— STATED TASK —
Transcribe the stretch from "mcguire · on" through "the compacted objects?" in the forum thread on garbage-collected memory allocation.

— PASSAGE —
Which is why on GC languages that also support value types and off GC-heap allocations, one makes use of them, instead of throwing out the baby with the water.

pkolaczk · on Feb 4, 2020

A high number of short lived allocations is also a bad thing in a compacting GC environment, because every allocation gets you a reference to a memory region touched very long time ago and it is likely a cache miss. You would like to do an object pool to avoid this but then you run into a pitfall with long living objects, so there is really no good way out.

mcguire · on Feb 4, 2020

???

The allocation is going to be close to the last allocation, which was touched recently, no? The first allocation after a compaction wii be far from recent allocations, but close to the compacted objects?

pkolaczk · on Feb 5, 2020

Close to the last allocation doesn't matter. What matters is the memory returned to the application - and this is memory that has been touched long ago and unlikely in cache. If your new generation size is larger than L3 cache it will have to be fetched from main memory for sure every time you start the next 64 bytes. I believe a smart cpu will notice the pattern and will prefetch to reduce cache miss latency. But a high allocation rate will use a lot of memory bandwidth and would thrash the caches.

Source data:
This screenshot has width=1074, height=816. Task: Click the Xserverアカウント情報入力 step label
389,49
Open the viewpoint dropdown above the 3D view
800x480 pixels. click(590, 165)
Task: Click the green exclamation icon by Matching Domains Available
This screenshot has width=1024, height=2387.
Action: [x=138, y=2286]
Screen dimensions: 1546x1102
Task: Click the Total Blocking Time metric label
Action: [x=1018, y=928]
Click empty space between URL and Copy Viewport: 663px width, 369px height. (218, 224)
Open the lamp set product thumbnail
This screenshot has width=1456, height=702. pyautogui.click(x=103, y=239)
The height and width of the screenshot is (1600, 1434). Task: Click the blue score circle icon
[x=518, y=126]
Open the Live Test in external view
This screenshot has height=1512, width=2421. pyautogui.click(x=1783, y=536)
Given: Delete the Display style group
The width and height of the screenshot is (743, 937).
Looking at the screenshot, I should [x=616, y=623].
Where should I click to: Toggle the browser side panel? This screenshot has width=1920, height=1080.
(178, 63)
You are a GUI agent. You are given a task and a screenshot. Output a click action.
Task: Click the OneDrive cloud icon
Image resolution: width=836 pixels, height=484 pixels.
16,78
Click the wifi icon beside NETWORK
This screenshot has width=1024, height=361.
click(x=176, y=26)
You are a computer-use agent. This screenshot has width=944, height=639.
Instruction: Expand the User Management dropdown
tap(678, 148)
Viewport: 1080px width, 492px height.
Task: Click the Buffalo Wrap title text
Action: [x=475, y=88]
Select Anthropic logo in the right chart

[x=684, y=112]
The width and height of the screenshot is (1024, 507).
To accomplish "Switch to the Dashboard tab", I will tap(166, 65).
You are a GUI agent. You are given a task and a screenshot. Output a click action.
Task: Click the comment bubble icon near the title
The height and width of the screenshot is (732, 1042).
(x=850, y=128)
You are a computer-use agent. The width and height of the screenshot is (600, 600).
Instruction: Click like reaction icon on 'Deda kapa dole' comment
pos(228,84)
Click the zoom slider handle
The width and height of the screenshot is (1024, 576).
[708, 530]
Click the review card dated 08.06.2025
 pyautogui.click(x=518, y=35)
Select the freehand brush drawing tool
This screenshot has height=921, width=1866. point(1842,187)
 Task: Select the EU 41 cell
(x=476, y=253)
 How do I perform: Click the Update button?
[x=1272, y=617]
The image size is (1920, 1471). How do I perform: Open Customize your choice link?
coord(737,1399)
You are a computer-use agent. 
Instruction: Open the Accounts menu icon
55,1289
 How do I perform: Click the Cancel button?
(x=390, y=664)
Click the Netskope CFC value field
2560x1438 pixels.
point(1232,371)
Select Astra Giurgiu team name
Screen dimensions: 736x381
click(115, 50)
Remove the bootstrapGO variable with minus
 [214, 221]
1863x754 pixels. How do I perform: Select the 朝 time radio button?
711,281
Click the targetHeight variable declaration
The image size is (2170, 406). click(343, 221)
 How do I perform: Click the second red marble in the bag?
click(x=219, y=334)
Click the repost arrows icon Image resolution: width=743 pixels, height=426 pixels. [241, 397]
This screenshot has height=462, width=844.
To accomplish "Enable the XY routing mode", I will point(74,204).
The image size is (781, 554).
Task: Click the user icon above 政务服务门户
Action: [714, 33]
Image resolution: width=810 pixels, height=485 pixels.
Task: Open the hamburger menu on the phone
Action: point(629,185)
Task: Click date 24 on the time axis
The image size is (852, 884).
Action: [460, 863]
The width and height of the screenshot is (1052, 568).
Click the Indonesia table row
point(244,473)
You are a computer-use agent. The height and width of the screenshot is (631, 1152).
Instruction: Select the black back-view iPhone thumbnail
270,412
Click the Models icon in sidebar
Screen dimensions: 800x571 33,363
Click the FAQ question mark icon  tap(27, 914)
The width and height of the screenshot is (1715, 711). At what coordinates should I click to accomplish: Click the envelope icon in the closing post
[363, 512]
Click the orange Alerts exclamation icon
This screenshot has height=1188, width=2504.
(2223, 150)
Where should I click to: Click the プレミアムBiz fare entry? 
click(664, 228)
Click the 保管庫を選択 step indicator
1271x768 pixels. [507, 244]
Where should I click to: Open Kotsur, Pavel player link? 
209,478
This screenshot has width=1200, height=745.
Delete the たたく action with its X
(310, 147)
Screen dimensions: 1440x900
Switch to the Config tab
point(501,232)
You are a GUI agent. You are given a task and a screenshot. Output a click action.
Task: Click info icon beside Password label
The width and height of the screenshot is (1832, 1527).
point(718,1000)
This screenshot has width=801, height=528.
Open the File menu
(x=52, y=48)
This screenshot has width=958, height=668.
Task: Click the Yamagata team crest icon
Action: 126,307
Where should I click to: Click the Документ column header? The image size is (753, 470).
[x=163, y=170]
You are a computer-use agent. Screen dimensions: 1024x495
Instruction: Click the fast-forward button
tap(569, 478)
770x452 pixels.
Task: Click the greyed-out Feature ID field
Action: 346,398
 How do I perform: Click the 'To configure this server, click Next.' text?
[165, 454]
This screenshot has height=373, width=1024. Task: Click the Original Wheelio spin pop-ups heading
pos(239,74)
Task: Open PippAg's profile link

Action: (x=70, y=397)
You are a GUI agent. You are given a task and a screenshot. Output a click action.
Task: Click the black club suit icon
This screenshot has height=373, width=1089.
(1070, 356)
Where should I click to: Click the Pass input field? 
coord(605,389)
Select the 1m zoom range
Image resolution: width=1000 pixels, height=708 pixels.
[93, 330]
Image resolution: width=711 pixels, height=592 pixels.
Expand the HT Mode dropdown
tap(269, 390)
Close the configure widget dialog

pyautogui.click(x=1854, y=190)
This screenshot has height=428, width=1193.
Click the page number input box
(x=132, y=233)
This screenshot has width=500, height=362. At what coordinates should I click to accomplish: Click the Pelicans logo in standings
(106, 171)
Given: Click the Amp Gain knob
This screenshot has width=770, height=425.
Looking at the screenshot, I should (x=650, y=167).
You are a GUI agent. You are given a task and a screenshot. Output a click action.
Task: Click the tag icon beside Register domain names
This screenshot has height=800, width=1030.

— OUTPUT FOR THIS TASK —
mcguire · on Feb 4, 2020

???

The allocation is going to be close to the last allocation, which was touched recently, no? The first allocation after a compaction wii be far from recent allocations, but close to the compacted objects?